The cystic fibrosis transmembrane conductance regulator


(CFTR)
• The CFTR protein is made up of 1,480
amino acids. Once the CFTR protein
chain is made, it is folded into a
specific 3-D shape.
• The CFTR protein is shaped like a tube
that goes through the membrane
surrounding the cell, like a straw goes
through the plastic top on a cup.
• It is a member of the ATP binding
cassette (ABC) superfamily of proteins
which includes several clinically
important proteins
Structure of CFTR
• The Nuclear Binding Domains
• The Regulatory Domain.
• Extracellular Domains
• Transmembrane Domains
The Nuclear Binding Domains.
• Many of the mutations identified in CF occur in the first nucleotide
binding domain (NBD1), while very few occur in NBD2.
• This is a common feature of the ABC superfamily and indicates a
separate role for the two binding domains. The most common
mutation in CF, deltaF508 occurs in NBD1. This results in a 3 bp
deletion and the loss of a phenylalanine residue. The deletion causes
a protein trafficking defect. If this defect is overcome then the protein
can form a functional channel.
The Regulatory Domain
• The R domain of CFTR is encoded by exon 13 and it spans the region between NBF1 and
the second transmembrane region.
• It contains several potential sites for phosphorylation by cAMP-dependent PKA or PKC.
The activity of CFTR as an ion channel depends upon phosphorylation of the R-domain
and binding of ATP to the nuclear binding domains.
• The N terminal portion of the R-domain (RD1) is highly conserved between species but
there is a lower degree of conservation between the rest of the domain (RD2).
Extracellular Domains
• A mere 4 % of the CFTR protein is found in the extracellular loops (see
the gene sequence and structure section).
• The loops are designated according to the membrane spanning
regions they connect, M1-M2, M3-M4, M5-M6, M7-M8, M9-M10 and
M11-M12 (always odd to even).
• With the exception of the M1-M2 and the M7-M8 these extracellular
domains are very short. The M7-M8 loop contains two N-linked
glycosylation sites.
Transmembrane Domains.
• 19 % of the CFTR protein makes up the twelve transmembrane
domains (M1 - M12). These domains have been shown to be
comprised of typical a-helical secondary structure.
• Many of the residues within these regions form the channel lining
residues and have a major role in the regulation of pore function
The Intracellular Domains
• Sequences within the intracellular loops (ICL1 - 4) have been shown
to be important for the processing of CFTR and correct delivery to the
cell membrane.
• Site directed mutagenesis studies in ICL2 and ICL3 have indicated that
these sections may be close to the intracellular opening of the CFTR
pore.
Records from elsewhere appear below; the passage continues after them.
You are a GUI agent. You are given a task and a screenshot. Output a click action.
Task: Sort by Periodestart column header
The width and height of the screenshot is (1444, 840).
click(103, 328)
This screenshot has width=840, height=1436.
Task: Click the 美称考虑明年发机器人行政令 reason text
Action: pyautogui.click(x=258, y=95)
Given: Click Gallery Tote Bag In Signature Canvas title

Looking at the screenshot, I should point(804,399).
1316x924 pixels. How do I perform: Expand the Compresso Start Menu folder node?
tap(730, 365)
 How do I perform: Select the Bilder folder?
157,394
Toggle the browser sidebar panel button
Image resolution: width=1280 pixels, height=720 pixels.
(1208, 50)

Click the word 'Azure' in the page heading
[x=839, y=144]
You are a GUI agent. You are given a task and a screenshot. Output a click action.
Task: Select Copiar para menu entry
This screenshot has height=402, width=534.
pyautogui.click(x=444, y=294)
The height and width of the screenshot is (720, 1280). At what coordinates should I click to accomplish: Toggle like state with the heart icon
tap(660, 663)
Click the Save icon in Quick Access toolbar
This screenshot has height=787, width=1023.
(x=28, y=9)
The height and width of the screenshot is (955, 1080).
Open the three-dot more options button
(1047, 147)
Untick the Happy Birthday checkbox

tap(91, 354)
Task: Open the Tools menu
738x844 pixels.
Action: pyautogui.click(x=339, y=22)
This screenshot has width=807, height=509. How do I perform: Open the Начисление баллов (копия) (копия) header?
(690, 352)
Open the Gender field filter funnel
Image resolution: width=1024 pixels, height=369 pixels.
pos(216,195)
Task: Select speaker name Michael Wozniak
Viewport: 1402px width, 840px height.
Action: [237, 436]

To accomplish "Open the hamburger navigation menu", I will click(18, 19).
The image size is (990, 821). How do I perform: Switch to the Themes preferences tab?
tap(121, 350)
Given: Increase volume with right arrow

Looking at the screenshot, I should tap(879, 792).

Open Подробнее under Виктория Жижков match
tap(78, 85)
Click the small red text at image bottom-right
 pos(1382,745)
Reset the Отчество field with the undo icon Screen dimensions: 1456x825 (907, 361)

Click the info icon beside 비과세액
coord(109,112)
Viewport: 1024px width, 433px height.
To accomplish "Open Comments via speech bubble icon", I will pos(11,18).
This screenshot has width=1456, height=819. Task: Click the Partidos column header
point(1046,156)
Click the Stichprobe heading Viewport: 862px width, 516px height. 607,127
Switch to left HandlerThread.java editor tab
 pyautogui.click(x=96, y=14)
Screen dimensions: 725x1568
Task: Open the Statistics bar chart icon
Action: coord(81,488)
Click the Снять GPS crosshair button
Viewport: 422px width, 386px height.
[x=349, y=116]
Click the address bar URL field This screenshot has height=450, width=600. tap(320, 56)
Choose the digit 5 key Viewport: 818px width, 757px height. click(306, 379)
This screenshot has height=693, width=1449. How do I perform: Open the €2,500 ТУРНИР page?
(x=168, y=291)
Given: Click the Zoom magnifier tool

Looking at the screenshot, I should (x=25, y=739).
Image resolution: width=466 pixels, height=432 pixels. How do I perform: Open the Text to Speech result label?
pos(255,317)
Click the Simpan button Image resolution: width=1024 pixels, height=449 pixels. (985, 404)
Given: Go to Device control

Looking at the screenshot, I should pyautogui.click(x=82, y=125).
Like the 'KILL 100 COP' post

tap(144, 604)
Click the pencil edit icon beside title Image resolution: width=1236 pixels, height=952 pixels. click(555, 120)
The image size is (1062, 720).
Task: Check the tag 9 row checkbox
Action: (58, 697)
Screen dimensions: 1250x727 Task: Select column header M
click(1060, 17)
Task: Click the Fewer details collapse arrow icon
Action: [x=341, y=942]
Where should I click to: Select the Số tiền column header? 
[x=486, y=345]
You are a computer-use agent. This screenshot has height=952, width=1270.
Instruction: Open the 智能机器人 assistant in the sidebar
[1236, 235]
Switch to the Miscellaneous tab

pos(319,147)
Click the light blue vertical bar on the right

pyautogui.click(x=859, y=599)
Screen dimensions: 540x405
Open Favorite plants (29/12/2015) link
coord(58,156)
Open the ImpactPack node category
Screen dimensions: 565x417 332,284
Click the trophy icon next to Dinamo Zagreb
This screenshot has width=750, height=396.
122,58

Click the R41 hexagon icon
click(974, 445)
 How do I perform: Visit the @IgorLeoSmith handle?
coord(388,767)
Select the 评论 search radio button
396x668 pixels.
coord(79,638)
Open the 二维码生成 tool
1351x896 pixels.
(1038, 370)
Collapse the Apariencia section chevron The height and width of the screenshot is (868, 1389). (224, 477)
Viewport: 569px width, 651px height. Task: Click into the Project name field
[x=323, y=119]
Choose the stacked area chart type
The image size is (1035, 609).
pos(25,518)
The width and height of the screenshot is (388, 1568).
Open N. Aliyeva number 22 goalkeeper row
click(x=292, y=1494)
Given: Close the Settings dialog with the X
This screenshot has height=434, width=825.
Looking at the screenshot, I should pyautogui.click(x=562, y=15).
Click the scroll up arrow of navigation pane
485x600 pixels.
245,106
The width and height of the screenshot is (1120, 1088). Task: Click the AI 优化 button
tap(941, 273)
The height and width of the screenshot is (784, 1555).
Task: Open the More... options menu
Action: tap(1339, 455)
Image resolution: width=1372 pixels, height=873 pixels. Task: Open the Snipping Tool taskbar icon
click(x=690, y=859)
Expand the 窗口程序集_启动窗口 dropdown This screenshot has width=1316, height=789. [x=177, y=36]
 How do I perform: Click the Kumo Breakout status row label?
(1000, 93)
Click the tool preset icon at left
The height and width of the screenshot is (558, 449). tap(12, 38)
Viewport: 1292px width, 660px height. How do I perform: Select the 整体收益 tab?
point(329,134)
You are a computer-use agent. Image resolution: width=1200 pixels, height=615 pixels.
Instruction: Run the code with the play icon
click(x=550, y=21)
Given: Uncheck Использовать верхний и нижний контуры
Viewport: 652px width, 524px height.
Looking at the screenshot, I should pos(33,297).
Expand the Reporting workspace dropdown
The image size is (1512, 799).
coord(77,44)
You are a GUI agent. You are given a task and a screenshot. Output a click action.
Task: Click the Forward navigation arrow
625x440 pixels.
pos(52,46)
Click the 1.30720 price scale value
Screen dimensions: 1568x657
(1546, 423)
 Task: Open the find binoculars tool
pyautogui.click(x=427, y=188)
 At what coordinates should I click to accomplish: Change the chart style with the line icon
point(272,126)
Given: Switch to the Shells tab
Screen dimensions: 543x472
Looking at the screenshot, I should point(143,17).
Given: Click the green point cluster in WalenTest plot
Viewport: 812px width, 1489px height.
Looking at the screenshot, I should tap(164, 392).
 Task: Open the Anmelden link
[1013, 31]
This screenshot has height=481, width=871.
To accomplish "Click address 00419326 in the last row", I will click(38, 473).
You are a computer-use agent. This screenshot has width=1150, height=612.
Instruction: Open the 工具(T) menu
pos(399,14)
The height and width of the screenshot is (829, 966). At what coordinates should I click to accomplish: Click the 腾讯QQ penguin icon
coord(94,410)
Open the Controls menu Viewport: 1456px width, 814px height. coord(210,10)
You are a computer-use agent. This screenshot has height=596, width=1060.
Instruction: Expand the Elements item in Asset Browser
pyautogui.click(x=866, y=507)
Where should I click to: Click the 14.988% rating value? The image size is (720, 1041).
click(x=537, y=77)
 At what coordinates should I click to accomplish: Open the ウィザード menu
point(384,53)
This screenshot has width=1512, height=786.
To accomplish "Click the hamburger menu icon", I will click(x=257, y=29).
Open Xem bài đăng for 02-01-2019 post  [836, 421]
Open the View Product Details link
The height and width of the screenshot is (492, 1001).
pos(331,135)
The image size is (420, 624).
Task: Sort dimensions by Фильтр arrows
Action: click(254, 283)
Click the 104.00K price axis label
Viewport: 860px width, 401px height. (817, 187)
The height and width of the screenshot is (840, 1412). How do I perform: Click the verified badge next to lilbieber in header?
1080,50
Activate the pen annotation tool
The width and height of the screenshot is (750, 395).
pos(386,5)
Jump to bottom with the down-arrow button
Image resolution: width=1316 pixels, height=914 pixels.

Changes in these regions have been shown to alter the
conductance state of the channel.
Normal and abnormal CFTR proteins. Computer illustration of a normally functioning cystic fibrosis transmembrane
conductance regulator (CFTR) protein (left) and a malfunctioning mutant CFTR protein (right) in a cell membrane (red).
Carbohydrate is yellow, chloride is green, phosphate is turquoise and adenosine triphosphate (ATP) is purple. CFTR is an ion-
channel that moves chloride and thiocyanate ions across epithelial cell membranes. Functional irregularities of these
proteins, caused by mutations of the CFTR gene, lead to malfunctioning of epithelial fluid transport, causing mucous (beige,
upper right) to build up outside the cells in the lung, pancreas and other organs, resulting in cystic fibrosis.
What Does the CFTR Protein Do?
• The CFTR protein is a particular type of protein called an ion channel.
An ion channel moves atoms or molecules that have an electrical
charge from inside the cell to outside, or from outside the cell to
inside.
• In the lung, the CFTR ion channel moves chloride ions from inside the
cell to outside the cell. To get out of the cell, the chloride ions move
through the center of the tube formed by the CFTR protein.
• Once the chloride ions are outside the cell, they attract a layer of
water. This water layer is important because it allows tiny hairs on the
surface of the lung cells, called cilia, to sweep back and forth. This
sweeping motion moves mucus up and out of the airways.
How Do Problems With the CFTR Protein
Cause CF?
• In people with CF, mutations in the CFTR gene can cause the following
problems with the CFTR protein:

• It doesn't work well


• It isn't produced in sufficient quantities
• It is not produced at all
• When any of these problems occur, the chloride ions are trapped
inside the cell, and water is no longer attracted to the space outside
the cell. When there is less water outside the cells, the mucus in the
airways becomes dehydrated and thickens, causing it to flatten the
cilia. The cilia can't sweep properly when thick, sticky mucus weighs
them down.

• Because the cilia can't move properly, mucus gets stuck in the airways,
making it difficult to breathe. In addition, germs caught in the mucus
are no longer expelled from the airway, allowing them to multiply and
cause infections.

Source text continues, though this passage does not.